● **Assignment**
Please retype the entries below exactly as they are written.

● **Records for processing**
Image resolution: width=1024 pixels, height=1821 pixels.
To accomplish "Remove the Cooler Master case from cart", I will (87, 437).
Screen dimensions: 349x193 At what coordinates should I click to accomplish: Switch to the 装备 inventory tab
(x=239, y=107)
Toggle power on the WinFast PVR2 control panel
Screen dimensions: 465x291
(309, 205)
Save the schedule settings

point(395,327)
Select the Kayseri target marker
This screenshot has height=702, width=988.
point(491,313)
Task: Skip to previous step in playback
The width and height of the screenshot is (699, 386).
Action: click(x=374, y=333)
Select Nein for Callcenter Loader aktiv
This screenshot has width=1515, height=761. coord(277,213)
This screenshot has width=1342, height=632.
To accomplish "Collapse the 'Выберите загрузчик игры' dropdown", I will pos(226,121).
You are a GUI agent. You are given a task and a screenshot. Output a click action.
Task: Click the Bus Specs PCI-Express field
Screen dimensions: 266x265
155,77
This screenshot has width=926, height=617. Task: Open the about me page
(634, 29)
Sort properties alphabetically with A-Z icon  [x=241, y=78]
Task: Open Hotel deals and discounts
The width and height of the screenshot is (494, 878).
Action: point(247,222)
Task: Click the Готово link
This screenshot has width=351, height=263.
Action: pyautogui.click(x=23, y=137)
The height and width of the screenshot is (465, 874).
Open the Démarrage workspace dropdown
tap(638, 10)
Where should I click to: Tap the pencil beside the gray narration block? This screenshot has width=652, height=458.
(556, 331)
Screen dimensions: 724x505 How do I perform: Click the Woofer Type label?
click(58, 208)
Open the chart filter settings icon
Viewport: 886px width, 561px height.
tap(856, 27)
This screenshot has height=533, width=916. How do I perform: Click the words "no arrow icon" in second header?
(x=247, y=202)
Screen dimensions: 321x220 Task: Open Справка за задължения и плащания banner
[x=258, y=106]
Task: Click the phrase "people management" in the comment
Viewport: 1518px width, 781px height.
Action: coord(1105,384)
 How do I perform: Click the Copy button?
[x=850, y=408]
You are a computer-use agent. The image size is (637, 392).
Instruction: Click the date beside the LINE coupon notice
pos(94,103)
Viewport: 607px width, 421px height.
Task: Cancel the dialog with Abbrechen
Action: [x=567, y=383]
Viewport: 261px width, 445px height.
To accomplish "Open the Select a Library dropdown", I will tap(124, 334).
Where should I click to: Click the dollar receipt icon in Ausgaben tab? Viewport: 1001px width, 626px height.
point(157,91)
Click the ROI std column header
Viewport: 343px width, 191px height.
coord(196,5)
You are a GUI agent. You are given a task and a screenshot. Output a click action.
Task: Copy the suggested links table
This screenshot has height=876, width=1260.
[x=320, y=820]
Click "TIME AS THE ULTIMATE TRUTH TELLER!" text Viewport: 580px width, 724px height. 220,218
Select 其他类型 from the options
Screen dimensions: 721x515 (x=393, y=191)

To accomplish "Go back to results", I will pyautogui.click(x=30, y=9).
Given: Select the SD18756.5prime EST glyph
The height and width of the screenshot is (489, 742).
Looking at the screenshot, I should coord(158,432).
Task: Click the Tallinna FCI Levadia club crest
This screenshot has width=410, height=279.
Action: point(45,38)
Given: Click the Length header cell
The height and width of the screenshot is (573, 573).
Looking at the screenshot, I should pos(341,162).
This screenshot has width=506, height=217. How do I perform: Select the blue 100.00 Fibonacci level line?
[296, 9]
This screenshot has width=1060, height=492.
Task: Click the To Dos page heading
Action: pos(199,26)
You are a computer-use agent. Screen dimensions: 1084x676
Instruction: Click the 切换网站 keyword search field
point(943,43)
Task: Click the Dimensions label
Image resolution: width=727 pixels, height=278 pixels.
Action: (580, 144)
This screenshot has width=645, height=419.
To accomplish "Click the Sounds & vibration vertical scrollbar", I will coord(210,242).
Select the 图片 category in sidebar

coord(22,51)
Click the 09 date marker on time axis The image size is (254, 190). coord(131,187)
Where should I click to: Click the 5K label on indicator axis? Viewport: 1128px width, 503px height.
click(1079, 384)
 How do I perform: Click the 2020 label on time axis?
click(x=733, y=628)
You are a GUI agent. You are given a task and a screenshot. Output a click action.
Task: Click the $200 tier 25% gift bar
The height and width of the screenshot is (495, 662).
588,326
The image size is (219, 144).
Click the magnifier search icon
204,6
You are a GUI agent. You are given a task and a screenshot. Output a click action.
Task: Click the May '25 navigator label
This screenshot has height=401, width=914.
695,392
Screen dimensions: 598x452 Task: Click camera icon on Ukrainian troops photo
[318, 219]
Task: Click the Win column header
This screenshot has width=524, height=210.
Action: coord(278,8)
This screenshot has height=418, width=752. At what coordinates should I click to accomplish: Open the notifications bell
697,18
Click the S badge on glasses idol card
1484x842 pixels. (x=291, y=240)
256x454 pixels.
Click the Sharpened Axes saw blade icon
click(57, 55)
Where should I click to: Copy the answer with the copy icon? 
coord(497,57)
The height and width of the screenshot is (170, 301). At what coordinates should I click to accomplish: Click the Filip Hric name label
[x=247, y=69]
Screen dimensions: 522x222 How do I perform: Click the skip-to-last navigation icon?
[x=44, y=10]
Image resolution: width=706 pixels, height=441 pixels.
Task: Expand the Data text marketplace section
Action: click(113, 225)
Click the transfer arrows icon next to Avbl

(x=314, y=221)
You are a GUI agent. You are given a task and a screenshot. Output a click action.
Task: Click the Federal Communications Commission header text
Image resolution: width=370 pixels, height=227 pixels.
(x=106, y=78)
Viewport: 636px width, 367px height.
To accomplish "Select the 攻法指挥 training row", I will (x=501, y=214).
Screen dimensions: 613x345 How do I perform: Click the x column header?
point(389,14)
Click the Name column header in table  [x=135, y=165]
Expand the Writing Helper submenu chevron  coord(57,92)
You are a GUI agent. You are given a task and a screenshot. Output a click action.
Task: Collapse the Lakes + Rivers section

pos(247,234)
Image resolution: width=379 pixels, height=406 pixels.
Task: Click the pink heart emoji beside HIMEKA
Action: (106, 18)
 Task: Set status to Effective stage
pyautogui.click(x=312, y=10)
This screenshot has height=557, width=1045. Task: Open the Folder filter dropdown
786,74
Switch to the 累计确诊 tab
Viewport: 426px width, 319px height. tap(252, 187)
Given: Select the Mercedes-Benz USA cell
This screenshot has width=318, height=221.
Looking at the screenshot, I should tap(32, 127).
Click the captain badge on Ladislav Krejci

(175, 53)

● **Task result**
Image resolution: width=1024 pixels, height=1821 pixels.
To accomplish "Remove the Cooler Master case from cart", I will (87, 437).
Screen dimensions: 349x193 At what coordinates should I click to accomplish: Switch to the 装备 inventory tab
(x=239, y=107)
Toggle power on the WinFast PVR2 control panel
Screen dimensions: 465x291
(309, 205)
Save the schedule settings

point(395,327)
Select the Kayseri target marker
This screenshot has height=702, width=988.
point(491,313)
Task: Skip to previous step in playback
The width and height of the screenshot is (699, 386).
Action: click(x=374, y=333)
Select Nein for Callcenter Loader aktiv
This screenshot has width=1515, height=761. coord(277,213)
This screenshot has width=1342, height=632.
To accomplish "Collapse the 'Выберите загрузчик игры' dropdown", I will pos(226,121).
You are a GUI agent. You are given a task and a screenshot. Output a click action.
Task: Click the Bus Specs PCI-Express field
Screen dimensions: 266x265
155,77
This screenshot has width=926, height=617. Task: Open the about me page
(634, 29)
Sort properties alphabetically with A-Z icon  [x=241, y=78]
Task: Open Hotel deals and discounts
The width and height of the screenshot is (494, 878).
Action: point(247,222)
Task: Click the Готово link
This screenshot has width=351, height=263.
Action: pyautogui.click(x=23, y=137)
The height and width of the screenshot is (465, 874).
Open the Démarrage workspace dropdown
tap(638, 10)
Where should I click to: Tap the pencil beside the gray narration block? This screenshot has width=652, height=458.
(556, 331)
Screen dimensions: 724x505 How do I perform: Click the Woofer Type label?
click(58, 208)
Open the chart filter settings icon
Viewport: 886px width, 561px height.
tap(856, 27)
This screenshot has height=533, width=916. How do I perform: Click the words "no arrow icon" in second header?
(x=247, y=202)
Screen dimensions: 321x220 Task: Open Справка за задължения и плащания banner
[x=258, y=106]
Task: Click the phrase "people management" in the comment
Viewport: 1518px width, 781px height.
Action: coord(1105,384)
 How do I perform: Click the Copy button?
[x=850, y=408]
You are a computer-use agent. The image size is (637, 392).
Instruction: Click the date beside the LINE coupon notice
pos(94,103)
Viewport: 607px width, 421px height.
Task: Cancel the dialog with Abbrechen
Action: [x=567, y=383]
Viewport: 261px width, 445px height.
To accomplish "Open the Select a Library dropdown", I will tap(124, 334).
Where should I click to: Click the dollar receipt icon in Ausgaben tab? Viewport: 1001px width, 626px height.
point(157,91)
Click the ROI std column header
Viewport: 343px width, 191px height.
coord(196,5)
You are a GUI agent. You are given a task and a screenshot. Output a click action.
Task: Copy the suggested links table
This screenshot has height=876, width=1260.
[x=320, y=820]
Click "TIME AS THE ULTIMATE TRUTH TELLER!" text Viewport: 580px width, 724px height. 220,218
Select 其他类型 from the options
Screen dimensions: 721x515 (x=393, y=191)

To accomplish "Go back to results", I will pyautogui.click(x=30, y=9).
Given: Select the SD18756.5prime EST glyph
The height and width of the screenshot is (489, 742).
Looking at the screenshot, I should coord(158,432).
Task: Click the Tallinna FCI Levadia club crest
This screenshot has width=410, height=279.
Action: point(45,38)
Given: Click the Length header cell
The height and width of the screenshot is (573, 573).
Looking at the screenshot, I should pos(341,162).
This screenshot has width=506, height=217. How do I perform: Select the blue 100.00 Fibonacci level line?
[296, 9]
This screenshot has width=1060, height=492.
Task: Click the To Dos page heading
Action: pos(199,26)
You are a computer-use agent. Screen dimensions: 1084x676
Instruction: Click the 切换网站 keyword search field
point(943,43)
Task: Click the Dimensions label
Image resolution: width=727 pixels, height=278 pixels.
Action: (580, 144)
This screenshot has width=645, height=419.
To accomplish "Click the Sounds & vibration vertical scrollbar", I will coord(210,242).
Select the 图片 category in sidebar

coord(22,51)
Click the 09 date marker on time axis The image size is (254, 190). coord(131,187)
Where should I click to: Click the 5K label on indicator axis? Viewport: 1128px width, 503px height.
click(1079, 384)
 How do I perform: Click the 2020 label on time axis?
click(x=733, y=628)
You are a GUI agent. You are given a task and a screenshot. Output a click action.
Task: Click the $200 tier 25% gift bar
The height and width of the screenshot is (495, 662).
588,326
The image size is (219, 144).
Click the magnifier search icon
204,6
You are a GUI agent. You are given a task and a screenshot. Output a click action.
Task: Click the May '25 navigator label
This screenshot has height=401, width=914.
695,392
Screen dimensions: 598x452 Task: Click camera icon on Ukrainian troops photo
[318, 219]
Task: Click the Win column header
This screenshot has width=524, height=210.
Action: coord(278,8)
This screenshot has height=418, width=752. At what coordinates should I click to accomplish: Open the notifications bell
697,18
Click the S badge on glasses idol card
1484x842 pixels. (x=291, y=240)
256x454 pixels.
Click the Sharpened Axes saw blade icon
click(57, 55)
Where should I click to: Copy the answer with the copy icon? 
coord(497,57)
The height and width of the screenshot is (170, 301). At what coordinates should I click to accomplish: Click the Filip Hric name label
[x=247, y=69]
Screen dimensions: 522x222 How do I perform: Click the skip-to-last navigation icon?
[x=44, y=10]
Image resolution: width=706 pixels, height=441 pixels.
Task: Expand the Data text marketplace section
Action: click(113, 225)
Click the transfer arrows icon next to Avbl

(x=314, y=221)
You are a GUI agent. You are given a task and a screenshot. Output a click action.
Task: Click the Federal Communications Commission header text
Image resolution: width=370 pixels, height=227 pixels.
(x=106, y=78)
Viewport: 636px width, 367px height.
To accomplish "Select the 攻法指挥 training row", I will (x=501, y=214).
Screen dimensions: 613x345 How do I perform: Click the x column header?
point(389,14)
Click the Name column header in table  [x=135, y=165]
Expand the Writing Helper submenu chevron  coord(57,92)
You are a GUI agent. You are given a task and a screenshot. Output a click action.
Task: Collapse the Lakes + Rivers section

pos(247,234)
Image resolution: width=379 pixels, height=406 pixels.
Task: Click the pink heart emoji beside HIMEKA
Action: (106, 18)
 Task: Set status to Effective stage
pyautogui.click(x=312, y=10)
This screenshot has height=557, width=1045. Task: Open the Folder filter dropdown
786,74
Switch to the 累计确诊 tab
Viewport: 426px width, 319px height. tap(252, 187)
Given: Select the Mercedes-Benz USA cell
This screenshot has width=318, height=221.
Looking at the screenshot, I should tap(32, 127).
Click the captain badge on Ladislav Krejci

(175, 53)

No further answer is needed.